Trend, Soppeng-Pemerintah Kabupaten Soppeng menunjukkan komitmennya dalam menggerakkan roda ekonomi daerah melalui investasi pada Badan Usaha Milik Daerah (BUMD). Laporan keuangan per 31 Desember 2024 menjadi cermin yang jelas untuk melihat mana investasi yang sukses, mana yang perlu dibenahi, dan bagaimana strategi ke depan.
Secara total, Pemerintah Kabupaten Soppeng telah menginvestasikan modal sebesar Rp118,42 miliar di Bank Sulselbar , Perusda dan PDAM. Namun, nilai investasi permanen akhir tahun berjalan mengalami penurunan menjadi Rp100,05 miliar setelah memperhitungkan akumulasi rugi dan koreksi lainnya. Hal ini menunjukkan bahwa secara kolektif, investasi Pemda Soppeng di ketiga Perusahan belum selurunya memberikan keuntungan optimal.
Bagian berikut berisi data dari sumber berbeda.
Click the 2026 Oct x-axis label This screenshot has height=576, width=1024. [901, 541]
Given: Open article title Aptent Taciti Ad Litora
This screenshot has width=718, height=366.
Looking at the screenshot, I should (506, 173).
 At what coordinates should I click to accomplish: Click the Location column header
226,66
Dalam portofolio investasi Pemerintah Soppeng, Bank Sulselbar menunjukkan kinerja investasi yang stabil dengan nilai modal Pemda total sebesar Rp 88.84 MIlyar . Selama periode 2019-2024, Bank Sulselbar tidak mencatatkan laba maupun rugi, serta tidak ada koreksi dividen. Nilai investasi permanen akhir dan nilai investasi permanen akhir tahun berjalan tetap konsisten pada angka Rp 88.84 milyar.
Berbeda dengan Bank Sulselbar, investasi pada Perusahaan Daerah (PD) menunjukkan kinerja yang dinamis dan bergelombang. Dengan modal awal Rp8,95 miliar, perusahaan ini mengalami pasang surut. Sempat terperosok dalam kerugian, hingga Rp184,72 juta, PD ini berhasil membukukan laba signifikan di tahun 2022 (Rp 339,23 juta), 2023 (Rp 1,24 miliar), dan 2024 (Rp 659,83 juta). Keberhasilan ini berdampak pada peningkatan nilai investasi Pemda dari modal awal Rp8,94 miliar menjadi Rp11,20 miliar di akhir tahun berjalan, meskipun telah dikurangi koreksi dividen.
Sementara PDAM Kabupaten Soppeng menghadapi tantangan keuangan yang paling berat. Dengan modal awal sebesar Rp 20,62 miliar, PDAM ini mencatatkan akumulasi kerugian yang sangat besar, yaitu Rp 24,37 miliar. Lebih lanjut, kerugian terus berlanjut di tahun 2021 hingga 2024, dengan kerugian terbesar tercatat pada tahun 2021 sebesar Rp 41,28 miliar. Akibatnya, nilai investasi Pemda pada PDAM ini bahkan berubah menjadi negatif. Kerugian ini menunjukkan masalah struktural yang perlu segera ditangani, baik dari sisi operasional maupun manajemen.
Data ini menunjukkan pentingnya evaluasi berkala terhadap kinerja BUMD. Bank Sulselbar memberikan stabilitas, Perusahaan Daerah Kabupaten Soppeng menunjukkan potensi pemulihan yang baik, sementara PDAM Kabupaten Soppeng membutuhkan intervensi serius.
Untuk PDAM, perlu dilakukan audit menyeluruh untuk mengidentifikasi penyebab utama kerugian, seperti inefisiensi operasional, piutang tak tertagih, atau tarif yang tidak sesuai.
Pemerintah Kabupaten Soppeng dapat mempertimbangkan restrukturisasi manajemen, peningkatan efisiensi, atau bahkan suntikan modal strategis dengan syarat perbaikan kinerja yang jelas.
Dengan fokus pada perbaikan BUMD yang merugi dan mengoptimalkan BUMD yang berkinerja baik, Pemerintah Kabupaten Soppeng dapat memastikan bahwa investasi yang telah ditanamkan dapat memberikan manfaat maksimal bagi masyarakat dan meningkatkan Pendapatan Asli Daerah (PAD) di masa depan.